* WORK INSTRUCTION: Return exactly and only these lines: the first of the listing through the one containing "Task: Click the Organization".

**********

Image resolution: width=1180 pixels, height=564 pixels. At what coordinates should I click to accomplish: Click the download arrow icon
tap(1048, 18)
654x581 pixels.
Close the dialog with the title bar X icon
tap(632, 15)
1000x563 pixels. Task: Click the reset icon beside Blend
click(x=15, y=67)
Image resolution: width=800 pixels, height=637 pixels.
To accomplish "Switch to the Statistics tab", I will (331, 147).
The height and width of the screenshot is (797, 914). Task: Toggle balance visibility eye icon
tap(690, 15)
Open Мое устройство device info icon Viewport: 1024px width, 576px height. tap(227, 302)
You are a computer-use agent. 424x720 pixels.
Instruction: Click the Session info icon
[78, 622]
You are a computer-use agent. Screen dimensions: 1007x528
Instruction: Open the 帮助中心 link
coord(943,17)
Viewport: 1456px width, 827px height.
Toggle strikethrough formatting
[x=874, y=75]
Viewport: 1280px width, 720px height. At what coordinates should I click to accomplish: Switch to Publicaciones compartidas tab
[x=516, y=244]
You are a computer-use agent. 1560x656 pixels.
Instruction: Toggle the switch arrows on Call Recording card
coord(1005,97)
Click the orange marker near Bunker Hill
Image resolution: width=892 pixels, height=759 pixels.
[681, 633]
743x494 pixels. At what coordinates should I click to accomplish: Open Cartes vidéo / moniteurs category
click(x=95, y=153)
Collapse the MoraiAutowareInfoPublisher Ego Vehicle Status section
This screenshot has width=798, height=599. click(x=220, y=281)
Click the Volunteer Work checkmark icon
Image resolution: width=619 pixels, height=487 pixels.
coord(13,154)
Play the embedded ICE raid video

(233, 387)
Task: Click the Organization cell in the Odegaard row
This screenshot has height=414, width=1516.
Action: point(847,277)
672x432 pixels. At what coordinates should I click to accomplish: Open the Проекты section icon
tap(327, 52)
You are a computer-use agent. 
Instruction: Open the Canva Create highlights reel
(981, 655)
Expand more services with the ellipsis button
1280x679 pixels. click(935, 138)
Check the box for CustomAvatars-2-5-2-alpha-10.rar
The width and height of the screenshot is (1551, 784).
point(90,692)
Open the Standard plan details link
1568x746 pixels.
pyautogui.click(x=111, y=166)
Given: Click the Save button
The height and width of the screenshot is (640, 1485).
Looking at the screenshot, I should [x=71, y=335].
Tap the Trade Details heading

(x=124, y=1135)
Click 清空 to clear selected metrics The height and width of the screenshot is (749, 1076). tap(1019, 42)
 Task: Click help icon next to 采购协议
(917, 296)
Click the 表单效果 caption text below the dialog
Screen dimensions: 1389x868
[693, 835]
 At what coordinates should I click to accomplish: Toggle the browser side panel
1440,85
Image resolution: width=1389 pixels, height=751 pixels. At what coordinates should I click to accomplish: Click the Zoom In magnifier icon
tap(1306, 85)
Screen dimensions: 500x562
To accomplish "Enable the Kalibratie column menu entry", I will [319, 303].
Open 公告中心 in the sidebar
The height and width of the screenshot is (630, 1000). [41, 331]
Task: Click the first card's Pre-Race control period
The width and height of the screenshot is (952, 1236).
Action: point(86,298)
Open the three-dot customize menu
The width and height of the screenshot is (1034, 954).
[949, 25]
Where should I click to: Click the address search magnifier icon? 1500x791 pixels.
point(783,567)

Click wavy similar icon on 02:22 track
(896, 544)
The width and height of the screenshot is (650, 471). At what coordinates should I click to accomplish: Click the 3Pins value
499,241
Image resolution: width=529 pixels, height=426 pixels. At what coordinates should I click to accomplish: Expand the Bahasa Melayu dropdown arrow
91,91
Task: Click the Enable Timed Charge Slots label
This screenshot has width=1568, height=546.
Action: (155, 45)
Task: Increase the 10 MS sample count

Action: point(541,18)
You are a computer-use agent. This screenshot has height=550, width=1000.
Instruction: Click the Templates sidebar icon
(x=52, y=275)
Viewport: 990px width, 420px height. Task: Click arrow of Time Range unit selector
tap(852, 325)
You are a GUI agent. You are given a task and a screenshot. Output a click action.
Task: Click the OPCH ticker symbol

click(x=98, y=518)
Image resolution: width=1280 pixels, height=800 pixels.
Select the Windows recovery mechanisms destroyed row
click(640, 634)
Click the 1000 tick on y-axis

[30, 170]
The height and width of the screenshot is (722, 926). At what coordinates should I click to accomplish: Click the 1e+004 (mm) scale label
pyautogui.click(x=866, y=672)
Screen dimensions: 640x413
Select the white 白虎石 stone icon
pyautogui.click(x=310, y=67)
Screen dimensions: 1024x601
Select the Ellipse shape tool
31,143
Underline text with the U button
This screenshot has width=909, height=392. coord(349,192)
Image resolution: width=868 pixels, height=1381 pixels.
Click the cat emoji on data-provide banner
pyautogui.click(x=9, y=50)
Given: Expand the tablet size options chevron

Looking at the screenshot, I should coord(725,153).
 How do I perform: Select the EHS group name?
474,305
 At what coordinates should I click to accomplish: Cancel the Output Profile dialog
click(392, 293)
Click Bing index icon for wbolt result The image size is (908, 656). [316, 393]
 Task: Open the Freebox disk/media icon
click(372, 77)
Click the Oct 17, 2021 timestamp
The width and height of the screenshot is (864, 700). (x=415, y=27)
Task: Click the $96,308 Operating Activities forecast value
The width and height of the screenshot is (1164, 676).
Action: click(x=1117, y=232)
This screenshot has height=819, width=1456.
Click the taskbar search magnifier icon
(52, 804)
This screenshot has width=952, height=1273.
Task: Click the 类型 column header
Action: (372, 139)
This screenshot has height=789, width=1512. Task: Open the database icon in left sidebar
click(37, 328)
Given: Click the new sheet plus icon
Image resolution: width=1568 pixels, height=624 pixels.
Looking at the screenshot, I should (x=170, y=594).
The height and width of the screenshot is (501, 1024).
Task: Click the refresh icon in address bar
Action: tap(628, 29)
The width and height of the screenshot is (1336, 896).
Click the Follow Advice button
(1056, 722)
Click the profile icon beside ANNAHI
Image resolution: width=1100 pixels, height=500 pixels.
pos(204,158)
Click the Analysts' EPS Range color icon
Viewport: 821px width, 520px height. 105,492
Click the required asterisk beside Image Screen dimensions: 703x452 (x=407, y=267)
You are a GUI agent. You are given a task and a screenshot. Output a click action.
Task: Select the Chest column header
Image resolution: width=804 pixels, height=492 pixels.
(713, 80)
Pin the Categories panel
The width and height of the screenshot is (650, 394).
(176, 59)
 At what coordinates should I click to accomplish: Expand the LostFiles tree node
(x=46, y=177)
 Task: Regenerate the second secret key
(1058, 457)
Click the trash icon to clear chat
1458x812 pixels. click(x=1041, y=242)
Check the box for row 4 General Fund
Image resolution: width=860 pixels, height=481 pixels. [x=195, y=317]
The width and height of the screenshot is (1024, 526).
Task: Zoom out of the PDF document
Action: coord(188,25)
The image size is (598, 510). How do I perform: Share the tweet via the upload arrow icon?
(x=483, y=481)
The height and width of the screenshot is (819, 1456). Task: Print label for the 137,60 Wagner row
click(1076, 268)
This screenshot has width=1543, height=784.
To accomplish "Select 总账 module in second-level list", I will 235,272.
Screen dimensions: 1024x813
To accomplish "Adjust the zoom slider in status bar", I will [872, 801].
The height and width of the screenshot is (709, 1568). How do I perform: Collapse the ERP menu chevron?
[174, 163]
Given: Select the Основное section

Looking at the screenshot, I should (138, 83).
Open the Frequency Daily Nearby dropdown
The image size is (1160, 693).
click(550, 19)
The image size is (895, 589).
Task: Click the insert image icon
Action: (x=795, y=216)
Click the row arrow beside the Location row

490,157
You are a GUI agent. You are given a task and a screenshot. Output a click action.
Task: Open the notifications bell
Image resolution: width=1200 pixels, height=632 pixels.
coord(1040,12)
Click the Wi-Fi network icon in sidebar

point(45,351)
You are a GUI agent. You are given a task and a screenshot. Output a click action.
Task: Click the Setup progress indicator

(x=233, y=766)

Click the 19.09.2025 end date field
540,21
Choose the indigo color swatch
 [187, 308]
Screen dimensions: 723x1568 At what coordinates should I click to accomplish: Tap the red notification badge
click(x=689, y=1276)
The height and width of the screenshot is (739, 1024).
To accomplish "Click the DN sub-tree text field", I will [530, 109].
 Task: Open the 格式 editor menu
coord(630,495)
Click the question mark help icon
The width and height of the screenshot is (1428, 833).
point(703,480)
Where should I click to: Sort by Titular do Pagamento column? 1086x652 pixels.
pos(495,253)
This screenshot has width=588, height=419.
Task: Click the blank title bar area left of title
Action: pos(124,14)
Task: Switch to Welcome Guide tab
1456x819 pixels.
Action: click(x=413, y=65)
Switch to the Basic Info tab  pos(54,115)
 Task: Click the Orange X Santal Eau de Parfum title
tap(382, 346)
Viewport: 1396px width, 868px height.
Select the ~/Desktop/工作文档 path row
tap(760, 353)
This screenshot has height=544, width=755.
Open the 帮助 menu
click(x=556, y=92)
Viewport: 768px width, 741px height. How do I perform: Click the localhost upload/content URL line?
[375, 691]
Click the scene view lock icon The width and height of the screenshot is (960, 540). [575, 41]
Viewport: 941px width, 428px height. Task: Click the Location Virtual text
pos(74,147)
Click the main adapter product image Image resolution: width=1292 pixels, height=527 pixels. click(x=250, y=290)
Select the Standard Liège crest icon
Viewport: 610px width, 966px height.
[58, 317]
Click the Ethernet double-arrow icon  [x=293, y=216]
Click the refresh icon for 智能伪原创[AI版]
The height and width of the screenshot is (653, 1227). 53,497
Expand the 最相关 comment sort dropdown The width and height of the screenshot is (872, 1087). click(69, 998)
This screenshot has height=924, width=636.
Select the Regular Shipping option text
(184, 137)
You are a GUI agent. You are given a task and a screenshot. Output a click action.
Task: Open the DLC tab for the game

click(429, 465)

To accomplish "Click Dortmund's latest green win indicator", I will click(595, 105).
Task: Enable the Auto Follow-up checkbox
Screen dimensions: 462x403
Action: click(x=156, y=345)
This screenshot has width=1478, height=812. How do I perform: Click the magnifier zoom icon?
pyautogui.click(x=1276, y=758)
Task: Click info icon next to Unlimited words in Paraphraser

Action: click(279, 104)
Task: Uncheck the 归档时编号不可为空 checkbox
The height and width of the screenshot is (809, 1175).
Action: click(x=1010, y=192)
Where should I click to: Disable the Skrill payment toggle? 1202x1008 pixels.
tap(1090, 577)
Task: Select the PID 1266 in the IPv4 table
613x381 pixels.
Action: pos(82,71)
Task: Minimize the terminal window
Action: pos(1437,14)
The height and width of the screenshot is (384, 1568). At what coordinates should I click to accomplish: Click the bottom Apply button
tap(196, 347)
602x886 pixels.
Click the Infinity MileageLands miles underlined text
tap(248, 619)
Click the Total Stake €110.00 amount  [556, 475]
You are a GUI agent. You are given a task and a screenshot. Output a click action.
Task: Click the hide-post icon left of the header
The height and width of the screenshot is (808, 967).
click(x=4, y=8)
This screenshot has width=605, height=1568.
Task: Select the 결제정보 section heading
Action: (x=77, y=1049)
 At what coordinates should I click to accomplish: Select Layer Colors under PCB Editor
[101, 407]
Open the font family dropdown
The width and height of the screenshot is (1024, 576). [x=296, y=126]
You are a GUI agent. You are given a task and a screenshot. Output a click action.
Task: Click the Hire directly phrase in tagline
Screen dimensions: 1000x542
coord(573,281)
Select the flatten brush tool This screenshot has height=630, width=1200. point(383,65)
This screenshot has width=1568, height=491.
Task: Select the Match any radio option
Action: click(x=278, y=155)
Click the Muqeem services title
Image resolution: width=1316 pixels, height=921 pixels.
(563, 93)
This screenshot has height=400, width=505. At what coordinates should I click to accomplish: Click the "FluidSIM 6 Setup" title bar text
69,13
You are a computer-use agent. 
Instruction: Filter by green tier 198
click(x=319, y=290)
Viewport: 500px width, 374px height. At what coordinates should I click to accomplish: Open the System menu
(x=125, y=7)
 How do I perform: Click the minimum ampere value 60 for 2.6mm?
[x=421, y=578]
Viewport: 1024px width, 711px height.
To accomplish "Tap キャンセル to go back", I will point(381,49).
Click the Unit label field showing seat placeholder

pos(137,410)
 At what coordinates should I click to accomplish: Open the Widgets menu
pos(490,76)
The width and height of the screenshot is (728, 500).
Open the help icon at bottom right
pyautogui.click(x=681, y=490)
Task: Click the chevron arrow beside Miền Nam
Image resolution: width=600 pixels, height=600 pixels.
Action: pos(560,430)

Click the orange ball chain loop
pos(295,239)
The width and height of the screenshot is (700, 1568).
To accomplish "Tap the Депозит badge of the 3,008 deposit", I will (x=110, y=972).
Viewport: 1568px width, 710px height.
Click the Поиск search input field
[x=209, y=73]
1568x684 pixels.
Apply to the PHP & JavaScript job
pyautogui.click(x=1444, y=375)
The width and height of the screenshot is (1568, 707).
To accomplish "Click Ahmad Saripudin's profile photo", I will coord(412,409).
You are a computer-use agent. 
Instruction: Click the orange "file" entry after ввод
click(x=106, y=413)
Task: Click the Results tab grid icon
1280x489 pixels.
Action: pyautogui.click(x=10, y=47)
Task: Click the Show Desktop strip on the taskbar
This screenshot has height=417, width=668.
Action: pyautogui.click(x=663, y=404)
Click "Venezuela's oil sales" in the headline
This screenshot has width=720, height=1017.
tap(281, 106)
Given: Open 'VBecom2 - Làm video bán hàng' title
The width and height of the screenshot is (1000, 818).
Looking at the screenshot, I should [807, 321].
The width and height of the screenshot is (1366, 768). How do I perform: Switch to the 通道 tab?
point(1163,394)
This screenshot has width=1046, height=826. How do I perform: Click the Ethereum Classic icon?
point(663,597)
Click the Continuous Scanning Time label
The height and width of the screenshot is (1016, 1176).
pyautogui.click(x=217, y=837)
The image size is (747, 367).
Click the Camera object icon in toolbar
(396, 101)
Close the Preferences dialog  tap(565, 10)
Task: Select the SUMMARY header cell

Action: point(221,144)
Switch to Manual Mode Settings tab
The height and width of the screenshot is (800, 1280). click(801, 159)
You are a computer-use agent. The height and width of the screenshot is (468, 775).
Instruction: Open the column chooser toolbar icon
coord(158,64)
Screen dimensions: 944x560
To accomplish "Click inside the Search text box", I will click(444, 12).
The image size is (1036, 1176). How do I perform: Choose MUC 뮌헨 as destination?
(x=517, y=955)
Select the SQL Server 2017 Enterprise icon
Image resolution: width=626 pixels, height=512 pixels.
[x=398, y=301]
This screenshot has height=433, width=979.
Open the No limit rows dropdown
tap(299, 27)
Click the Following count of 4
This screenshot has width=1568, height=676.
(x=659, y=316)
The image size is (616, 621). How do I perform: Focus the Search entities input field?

**********

* SOLUTION TO THIS TASK:
Image resolution: width=1180 pixels, height=564 pixels. At what coordinates should I click to accomplish: Click the download arrow icon
tap(1048, 18)
654x581 pixels.
Close the dialog with the title bar X icon
tap(632, 15)
1000x563 pixels. Task: Click the reset icon beside Blend
click(x=15, y=67)
Image resolution: width=800 pixels, height=637 pixels.
To accomplish "Switch to the Statistics tab", I will (331, 147).
The height and width of the screenshot is (797, 914). Task: Toggle balance visibility eye icon
tap(690, 15)
Open Мое устройство device info icon Viewport: 1024px width, 576px height. tap(227, 302)
You are a computer-use agent. 424x720 pixels.
Instruction: Click the Session info icon
[78, 622]
You are a computer-use agent. Screen dimensions: 1007x528
Instruction: Open the 帮助中心 link
coord(943,17)
Viewport: 1456px width, 827px height.
Toggle strikethrough formatting
[x=874, y=75]
Viewport: 1280px width, 720px height. At what coordinates should I click to accomplish: Switch to Publicaciones compartidas tab
[x=516, y=244]
You are a computer-use agent. 1560x656 pixels.
Instruction: Toggle the switch arrows on Call Recording card
coord(1005,97)
Click the orange marker near Bunker Hill
Image resolution: width=892 pixels, height=759 pixels.
[681, 633]
743x494 pixels. At what coordinates should I click to accomplish: Open Cartes vidéo / moniteurs category
click(x=95, y=153)
Collapse the MoraiAutowareInfoPublisher Ego Vehicle Status section
This screenshot has width=798, height=599. click(x=220, y=281)
Click the Volunteer Work checkmark icon
Image resolution: width=619 pixels, height=487 pixels.
coord(13,154)
Play the embedded ICE raid video

(233, 387)
Task: Click the Organization cell in the Odegaard row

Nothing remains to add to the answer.